¡LAS CLASES TERMINAN, PERO LA INDIGNACIÓN SIGUE! VIRIDIANA LEÓN HABLA DE UN CIERRE “SIN CONTRATIEMPOS” PESE A LAS MUERTES QUE SACUDIERON A LA COMUNIDAD UNIVERSITARIA
Por:Roberto Albarrán
La Universidad Autónoma del Estado de Morelos podrá concluir formalmente su semestre el próximo viernes 19 de junio, pero difícilmente podrá cerrar uno de los periodos más dolorosos, conflictivos y cuestionados de su historia reciente.
La rectora Viridiana Aydeé León Hernández aseguró que el ciclo académico avanza hacia una conclusión ordenada y sin riesgos, luego de meses de mesas de diálogo, protestas estudiantiles, suspensión de actividades y esquemas de recuperación académica.
“Hemos podido convivir con ambos sistemas. Ahora, muchos de los estudiantes ya terminaron clases, están entregando trabajos, en exámenes finales y estamos en esa normalización de las actividades académicas”, declaró.

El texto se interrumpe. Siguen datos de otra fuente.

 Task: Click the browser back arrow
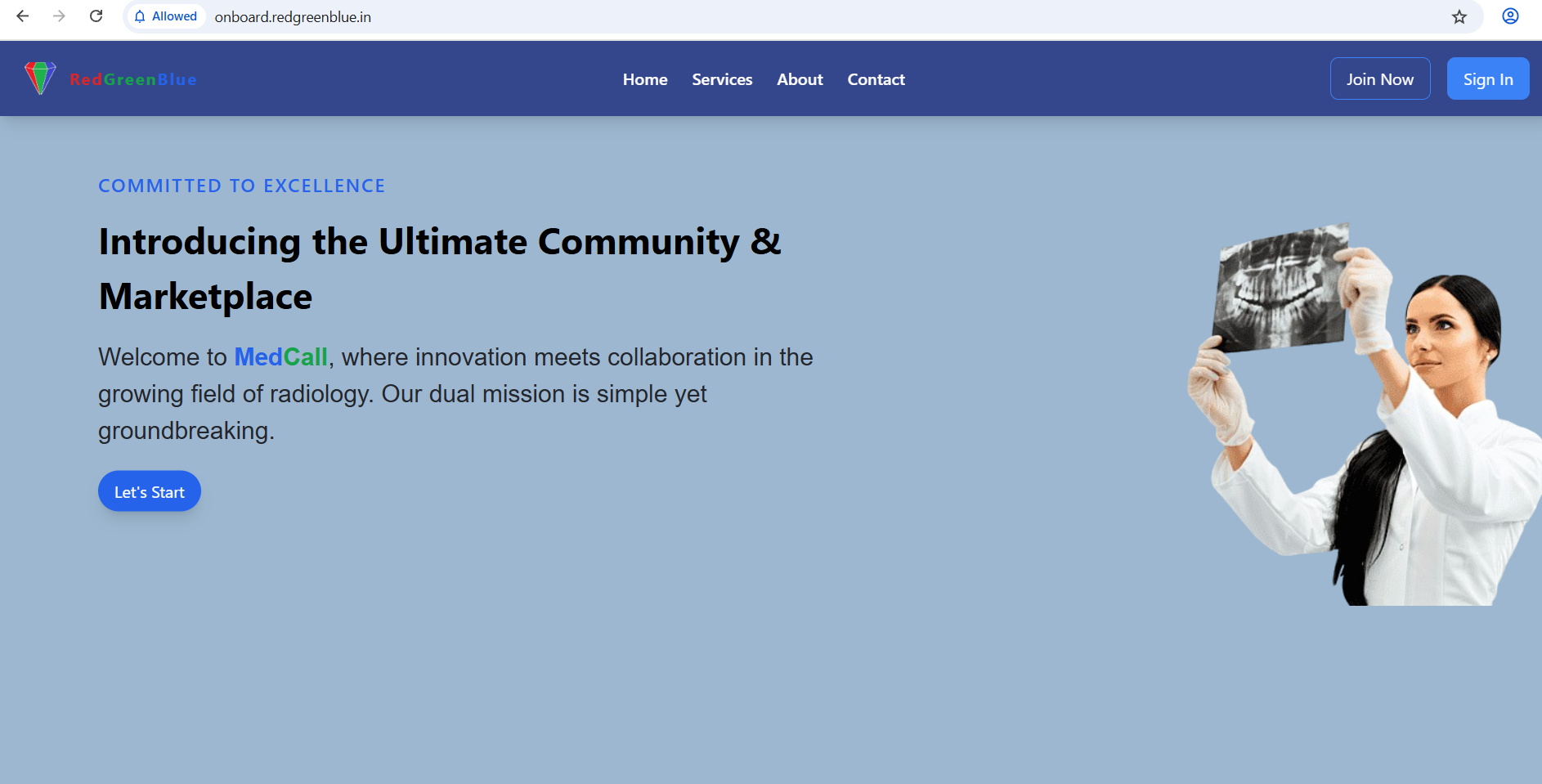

Sin embargo, sus palabras contrastan con una comunidad que todavía arrastra el miedo, el enojo y el dolor provocado por los feminicidios de las estudiantes Kimberly Ramos y Karol Toledo, así como por la reciente muerte de Michelle Itzayana, alumna de bachillerato incorporado a la máxima casa de estudios.
Hablar de “normalización” y de un semestre concluido “sin contratiempos” resulta insuficiente frente a los acontecimientos que obligaron a miles de jóvenes a abandonar temporalmente las aulas para tomar las calles, ocupar instalaciones y exigir seguridad, justicia y respuestas institucionales.
La conclusión administrativa del calendario no borra los días de paro, las movilizaciones ni los reclamos de estudiantes que acusaron a las autoridades universitarias de actuar tarde y de mantener una comunicación distante ante la emergencia.
Aunque Rectoría sostiene que el diálogo permitió restablecer las actividades, sectores estudiantiles llegaron a rechazar algunas convocatorias por considerarlas unilaterales y reclamaron garantías reales de seguridad, acompañamiento y ausencia de represalias.
El semestre podrá cerrarse en los documentos oficiales, pero la crisis de confianza permanece abierta. Las entregas finales y los exámenes ordinarios no pueden convertirse en una cortina para minimizar una tragedia que marcó profundamente a la comunidad universitaria.
Las declaraciones de Viridiana León exhiben un tono triunfalista que parece colocar el cumplimiento del calendario por encima del dolor colectivo. Terminar las clases no equivale a resolver la inseguridad ni a responder plenamente a las demandas que originaron el movimiento estudiantil.
La UAEM necesita algo más que presumir el regreso a las aulas: requiere explicar qué medidas concretas fueron adoptadas, cómo serán evaluadas y de qué manera garantizará que ninguna estudiante vuelva a sentirse abandonada o desprotegida.
Porque el semestre termina, pero las preguntas siguen: ¿qué cambió realmente después de las protestas?, ¿quién asumirá responsabilidades institucionales? y ¿qué garantías existen para evitar que otra familia universitaria vuelva a vivir una tragedia?
La normalidad que presume Rectoría no podrá decretarse desde una oficina. Tendrá que construirse con resultados, seguridad, sensibilidad y respeto hacia las víctimas y la comunidad que todavía exige justicia.